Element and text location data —

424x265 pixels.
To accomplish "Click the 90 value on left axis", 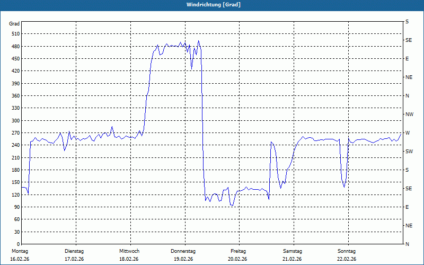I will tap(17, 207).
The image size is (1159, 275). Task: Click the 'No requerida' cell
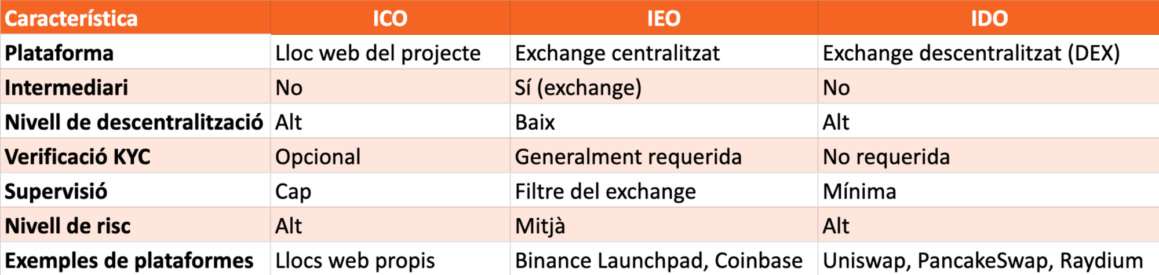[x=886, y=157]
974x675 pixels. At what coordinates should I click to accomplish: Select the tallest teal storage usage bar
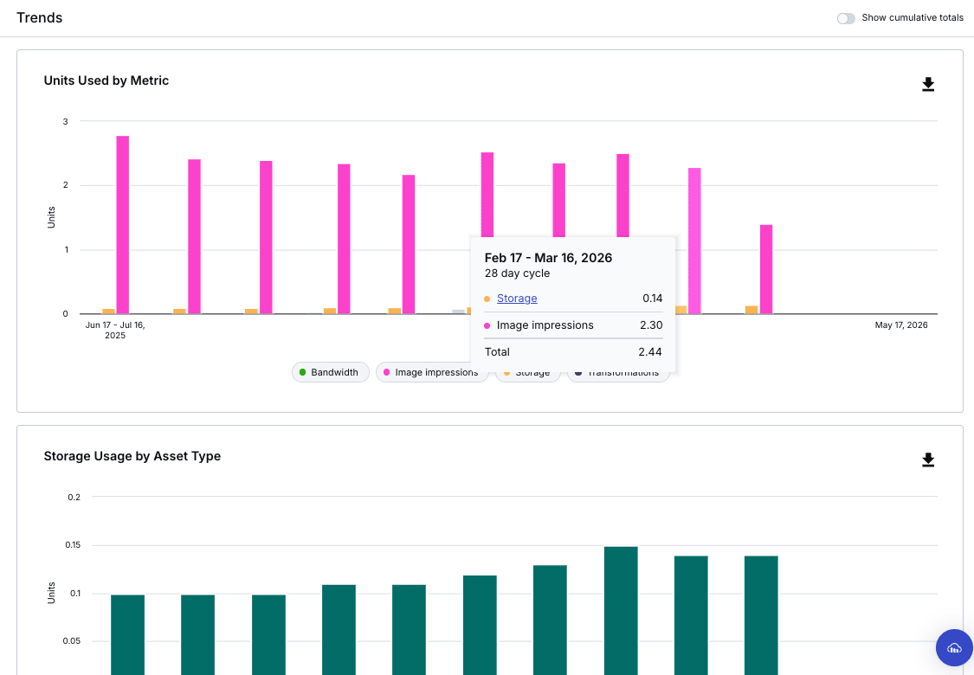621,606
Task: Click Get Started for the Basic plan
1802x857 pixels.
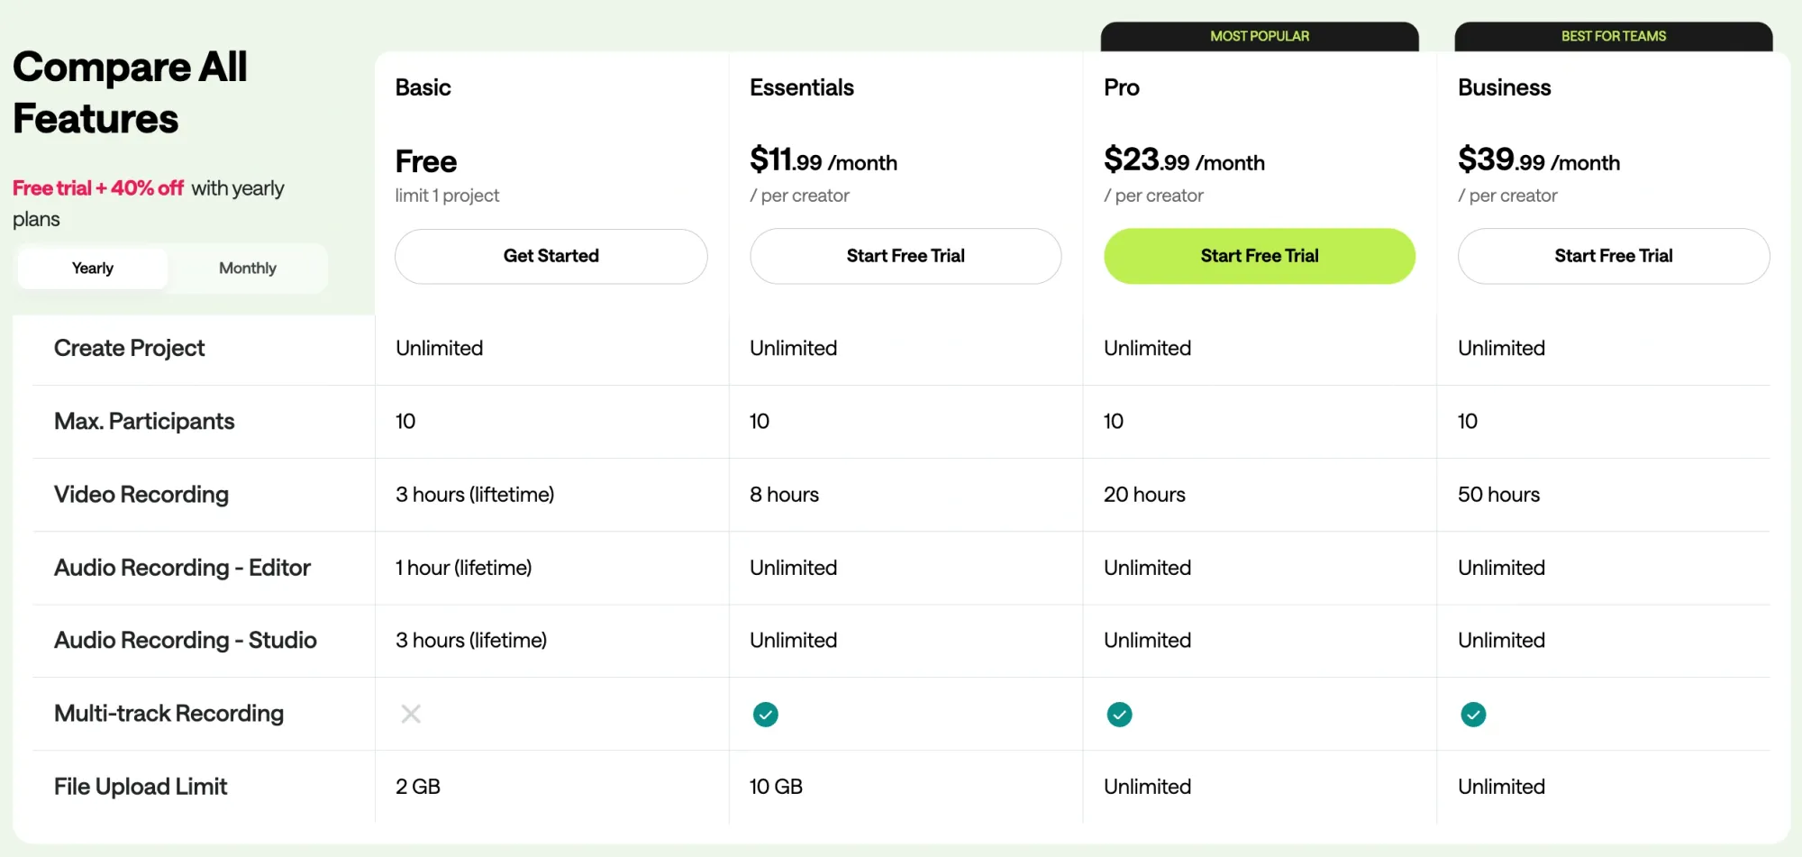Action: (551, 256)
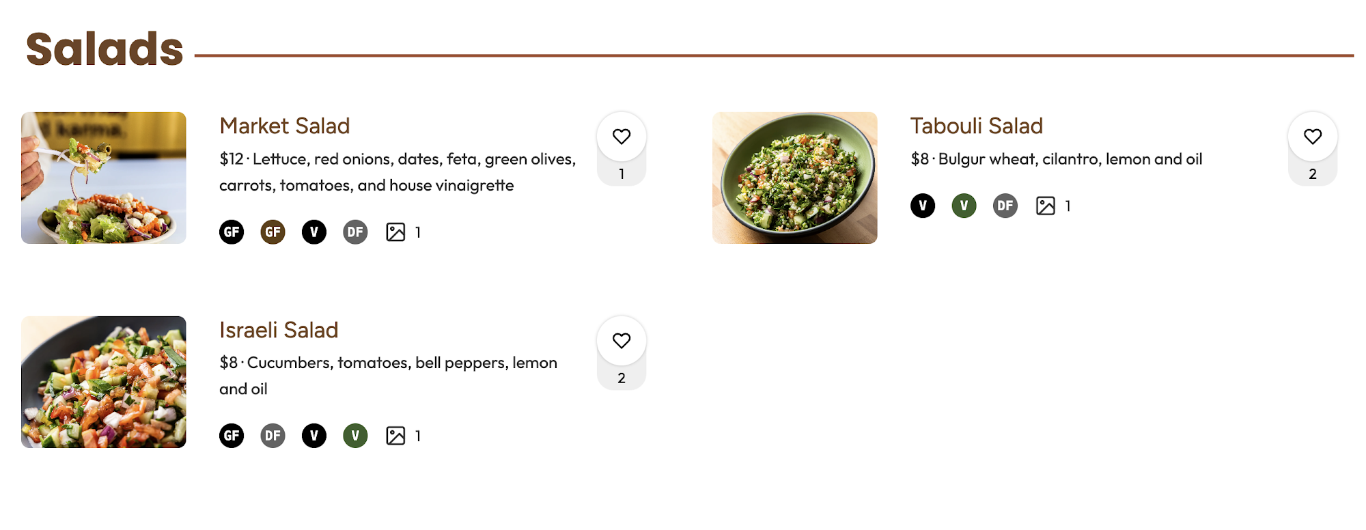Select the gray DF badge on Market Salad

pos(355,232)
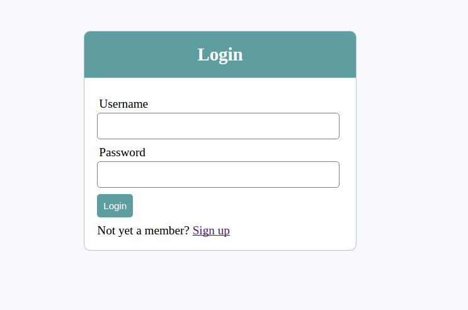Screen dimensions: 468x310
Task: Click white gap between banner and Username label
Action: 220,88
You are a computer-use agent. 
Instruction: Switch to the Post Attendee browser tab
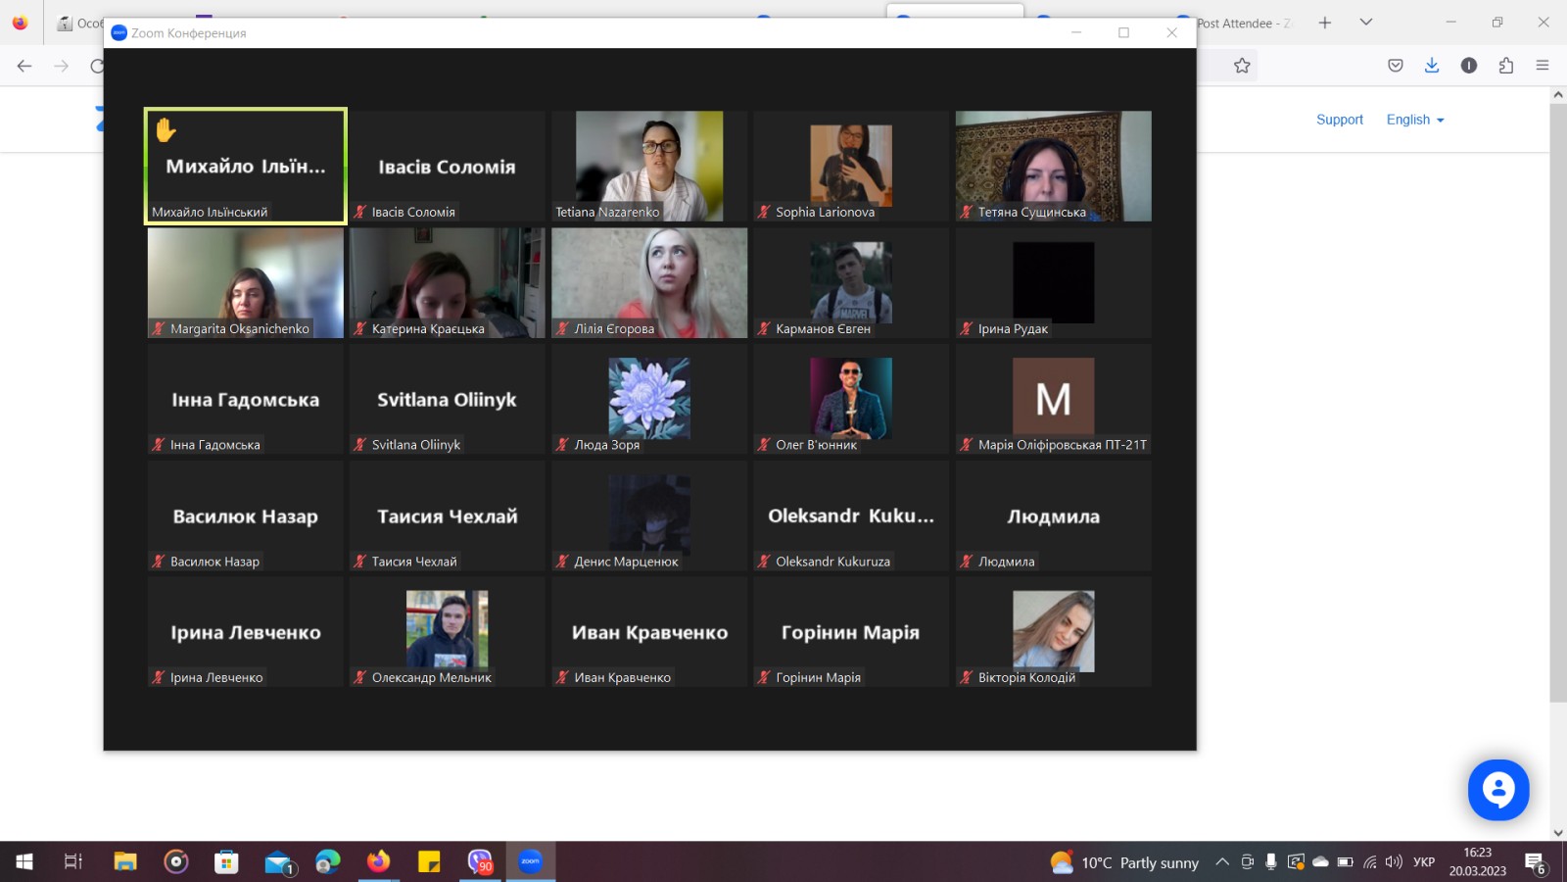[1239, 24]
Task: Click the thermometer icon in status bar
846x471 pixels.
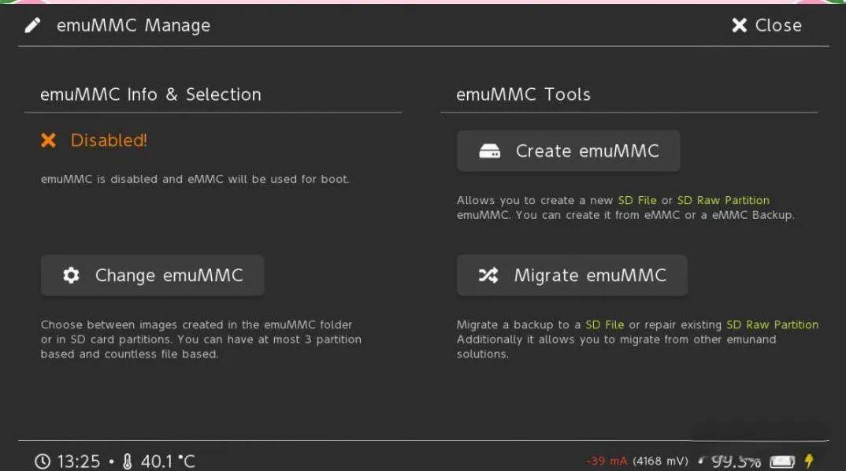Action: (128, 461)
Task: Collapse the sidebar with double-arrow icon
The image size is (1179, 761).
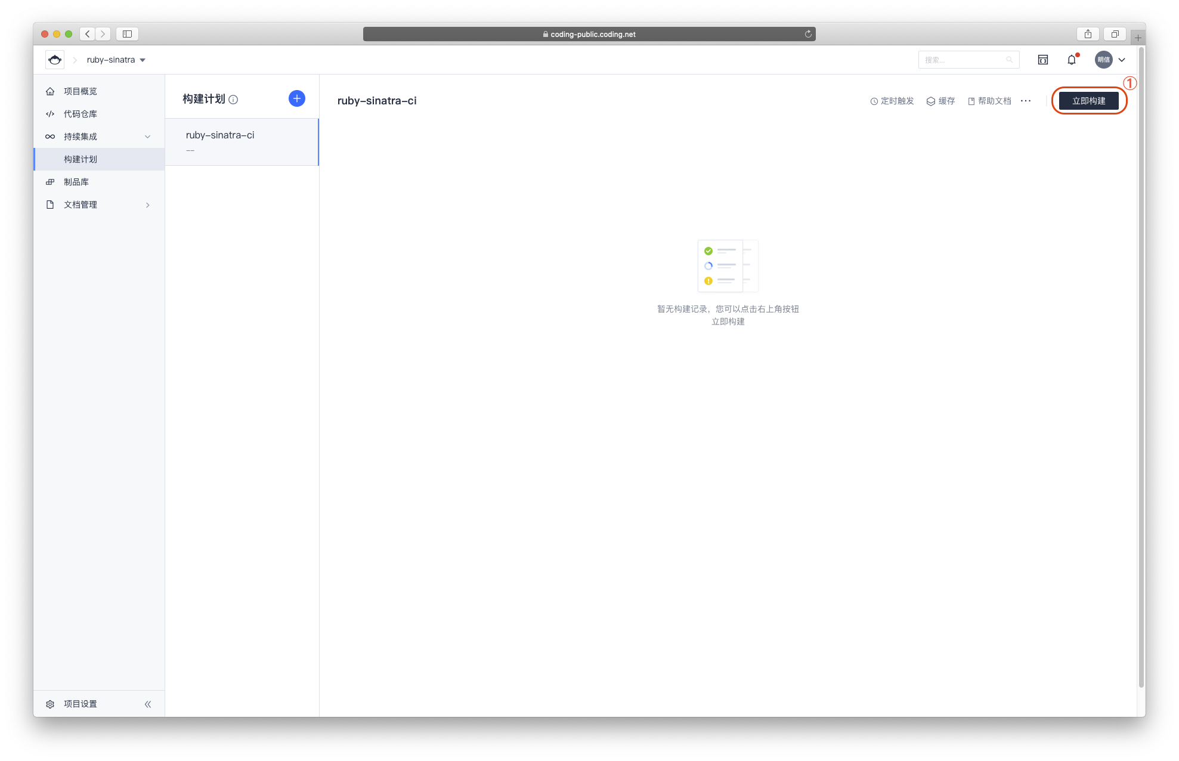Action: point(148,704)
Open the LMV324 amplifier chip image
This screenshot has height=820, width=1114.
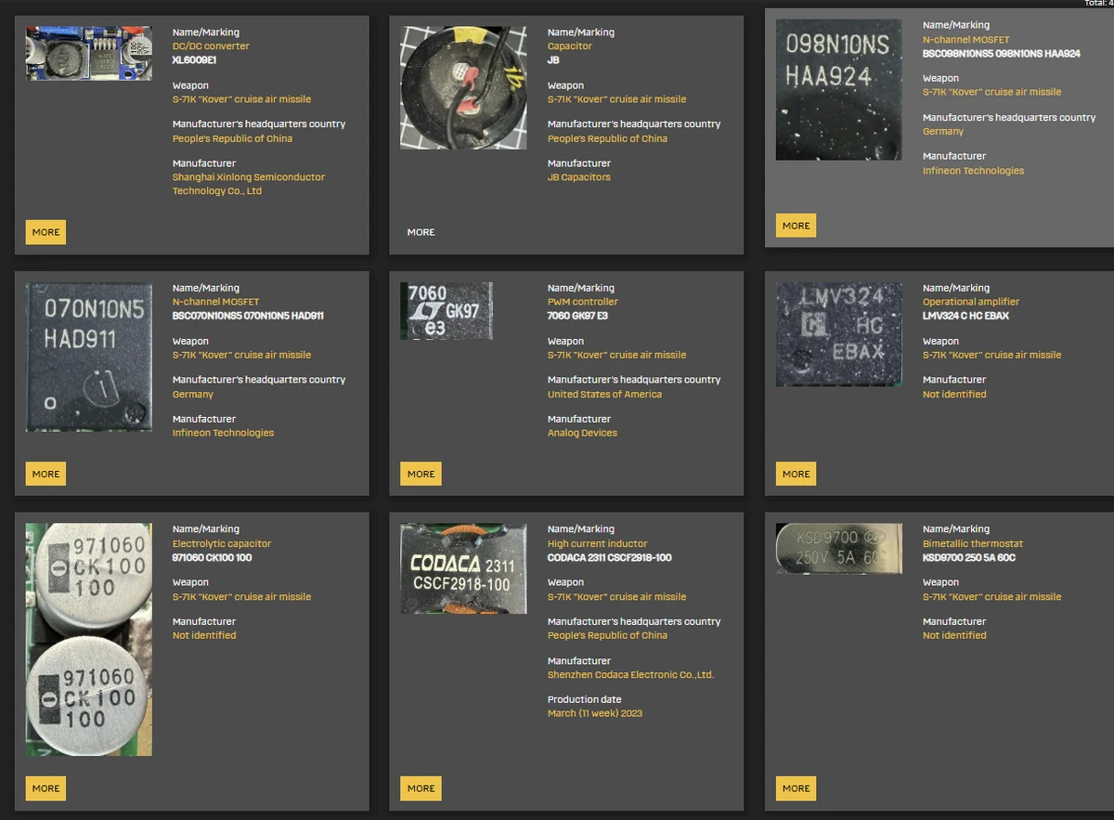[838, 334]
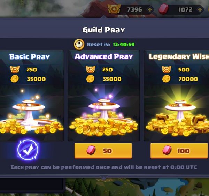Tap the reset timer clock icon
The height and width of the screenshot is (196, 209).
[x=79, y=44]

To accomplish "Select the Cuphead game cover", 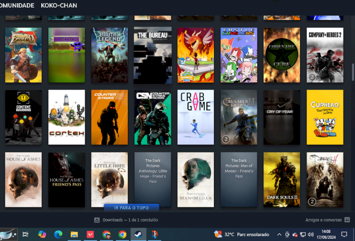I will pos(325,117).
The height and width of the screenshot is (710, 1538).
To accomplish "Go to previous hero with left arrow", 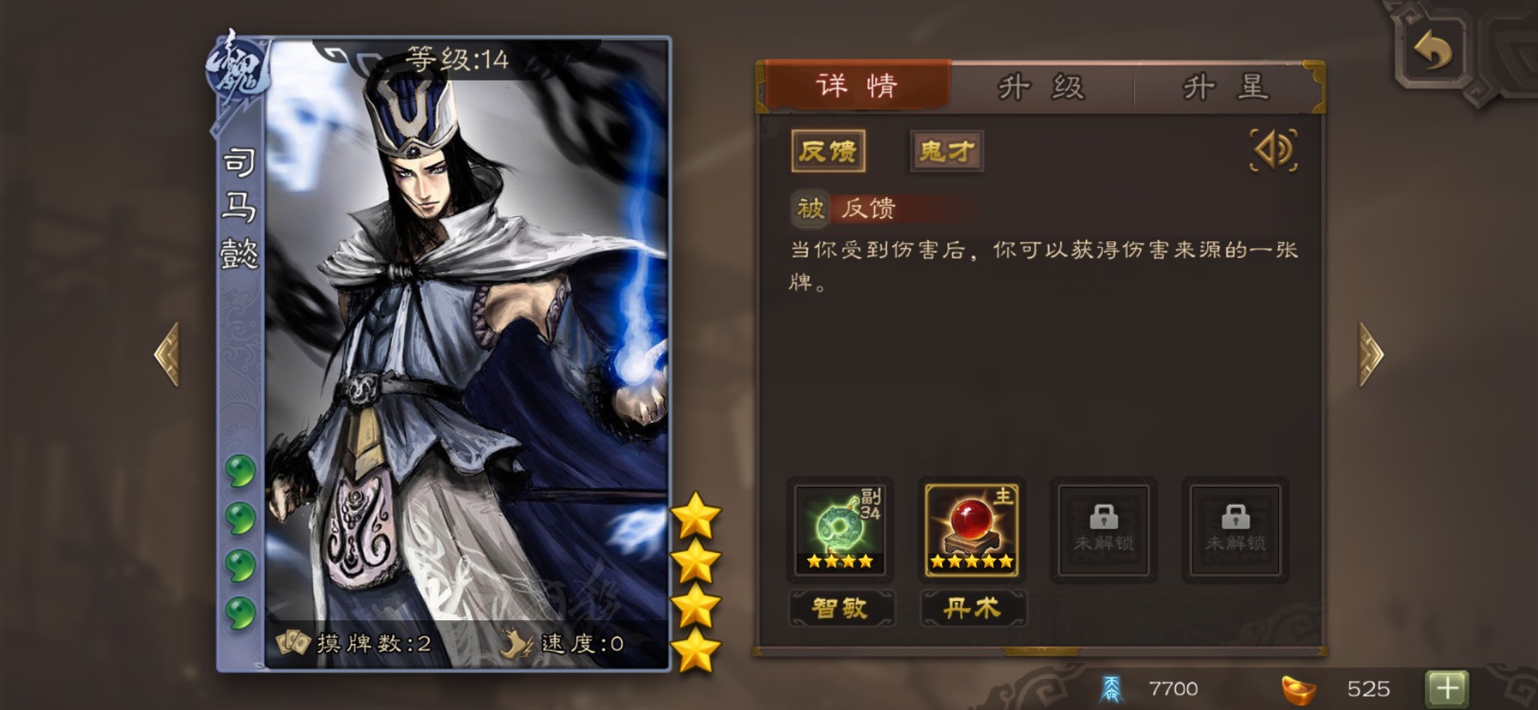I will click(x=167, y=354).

GIVEN INSTRUCTION — Rewrite everything from the line containing "Task: Click Get Started for the Basic plan" down to the line containing "Action: point(148,704)" as a numbered list, skipping blank lines. Leave out the pictures.

ANSWER IN FULL —
1. Task: Click Get Started for the Basic plan
2. 1802x857 pixels.
3. Action: (551, 256)
4. Select the gray DF badge on Market Salad
5. pos(355,232)
6. Screen dimensions: 468x310
7. Task: Click white gap between banner and Username label
8. Action: 220,88
9. You are a computer-use agent. 
10. Instruction: Switch to the Post Attendee browser tab
11. [1239, 24]
12. Task: Click the thermometer icon in status bar
13. 846x471 pixels.
14. Action: (128, 461)
15. Task: Collapse the sidebar with double-arrow icon
16. The image size is (1179, 761).
17. Action: point(148,704)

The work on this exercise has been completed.